I just want to address the point of free labour or work on farms. Many of the placements that we do onto farms never work on the farm. Others get involved in the activities and that includes work activities, but such activities are part of the process of supporting them as opposed to working and being productive in that regard. It is about the support that this provides. For instance, we have a number of people who are transitioning out from a disability service in the north west under the decongregation plan. Part of the process was that these people would go to the farm before leaving the institutional setting, during the process of moving into their own homes, and after. Most people had spent a generation in that congregated setting. They were on the farm for a period of time. Some of the people have issues with sight difficulties and most are in wheelchairs. They had a really good experience, including the smells they had not encountered for many years. The smells on a farm are very important; it is a sensory experience. They were involved in a variety of activities but they were not working on the farm. There was no question of them being taken advantage of. I want to clarify that this is not a work scheme. People are not working on farms. They are there and engage in the activities on a working farm, including going to the Balmoral show and attending vintage events. There is a multitude of things that happen. I just wanted to clarify that.

Yes. It is hugely beneficial for the participants and we should never lose sight of that.

It is about quality of life.

Yes, it is about quality of life. I feel embarrassed that we must cut this conversation short this morning.
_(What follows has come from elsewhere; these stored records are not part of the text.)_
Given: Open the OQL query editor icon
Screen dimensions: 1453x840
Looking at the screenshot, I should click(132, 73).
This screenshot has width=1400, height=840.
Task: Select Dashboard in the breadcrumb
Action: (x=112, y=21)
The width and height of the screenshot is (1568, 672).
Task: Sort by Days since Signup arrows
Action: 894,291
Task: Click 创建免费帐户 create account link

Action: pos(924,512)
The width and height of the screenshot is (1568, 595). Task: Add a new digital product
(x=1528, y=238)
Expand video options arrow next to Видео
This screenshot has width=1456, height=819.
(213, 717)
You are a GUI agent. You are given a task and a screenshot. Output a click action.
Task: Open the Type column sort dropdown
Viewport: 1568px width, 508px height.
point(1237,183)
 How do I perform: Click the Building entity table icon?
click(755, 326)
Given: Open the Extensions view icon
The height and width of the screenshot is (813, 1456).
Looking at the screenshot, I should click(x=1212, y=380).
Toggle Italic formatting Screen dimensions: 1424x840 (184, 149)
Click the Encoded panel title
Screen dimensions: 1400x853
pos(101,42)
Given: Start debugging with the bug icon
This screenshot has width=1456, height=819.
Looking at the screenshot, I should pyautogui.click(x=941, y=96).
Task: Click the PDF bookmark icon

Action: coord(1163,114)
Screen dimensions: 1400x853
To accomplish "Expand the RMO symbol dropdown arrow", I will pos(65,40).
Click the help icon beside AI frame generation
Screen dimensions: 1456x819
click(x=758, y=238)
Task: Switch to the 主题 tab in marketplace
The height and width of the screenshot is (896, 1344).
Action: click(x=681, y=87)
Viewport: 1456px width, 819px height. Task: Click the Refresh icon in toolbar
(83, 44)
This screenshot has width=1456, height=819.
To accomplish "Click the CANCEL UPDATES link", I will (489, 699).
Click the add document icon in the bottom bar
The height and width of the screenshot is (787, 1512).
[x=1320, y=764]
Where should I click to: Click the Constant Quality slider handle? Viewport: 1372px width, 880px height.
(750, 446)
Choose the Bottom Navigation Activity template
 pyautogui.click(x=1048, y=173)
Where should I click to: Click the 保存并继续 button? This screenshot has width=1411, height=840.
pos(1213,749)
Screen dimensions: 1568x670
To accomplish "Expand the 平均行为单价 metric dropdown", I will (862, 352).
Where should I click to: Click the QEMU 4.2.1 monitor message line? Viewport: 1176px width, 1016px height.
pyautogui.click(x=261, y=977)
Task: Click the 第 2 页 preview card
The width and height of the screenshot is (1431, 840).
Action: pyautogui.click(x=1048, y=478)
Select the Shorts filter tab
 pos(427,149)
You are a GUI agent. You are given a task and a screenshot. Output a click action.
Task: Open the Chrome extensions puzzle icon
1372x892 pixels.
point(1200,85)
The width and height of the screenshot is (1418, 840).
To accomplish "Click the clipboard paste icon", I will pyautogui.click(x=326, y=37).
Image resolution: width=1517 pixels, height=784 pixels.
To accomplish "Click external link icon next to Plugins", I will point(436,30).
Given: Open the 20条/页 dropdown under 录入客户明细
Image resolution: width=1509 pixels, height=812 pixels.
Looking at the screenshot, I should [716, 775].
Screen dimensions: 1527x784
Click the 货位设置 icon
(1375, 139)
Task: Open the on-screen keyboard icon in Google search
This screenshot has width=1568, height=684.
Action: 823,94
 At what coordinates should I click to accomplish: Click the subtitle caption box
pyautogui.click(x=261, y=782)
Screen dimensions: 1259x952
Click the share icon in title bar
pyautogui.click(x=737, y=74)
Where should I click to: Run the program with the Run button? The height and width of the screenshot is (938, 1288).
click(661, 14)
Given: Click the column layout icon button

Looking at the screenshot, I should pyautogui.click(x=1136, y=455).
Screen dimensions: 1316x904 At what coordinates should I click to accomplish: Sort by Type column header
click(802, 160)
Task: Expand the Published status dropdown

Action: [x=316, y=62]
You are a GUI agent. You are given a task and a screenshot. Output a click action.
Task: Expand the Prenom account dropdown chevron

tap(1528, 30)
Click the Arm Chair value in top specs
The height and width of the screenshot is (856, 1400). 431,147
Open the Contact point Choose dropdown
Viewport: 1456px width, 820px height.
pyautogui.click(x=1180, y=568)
There is a powerful amount of work that we need to do to advance this issue. I thank all the witnesses in this morning's meeting for their genuineness and sense of purpose. We have an awfully long journey to go on to make sure we have it fit for purpose for our participants and our farmers. I thank you one and all for your participation this morning. I also thank members for their engagement, as always, and to our team for keeping us all on the straight and narrow

The joint committee adjourned at 11.03 a.m. until 9.45 a.m. on Thursday, 19 May 2022.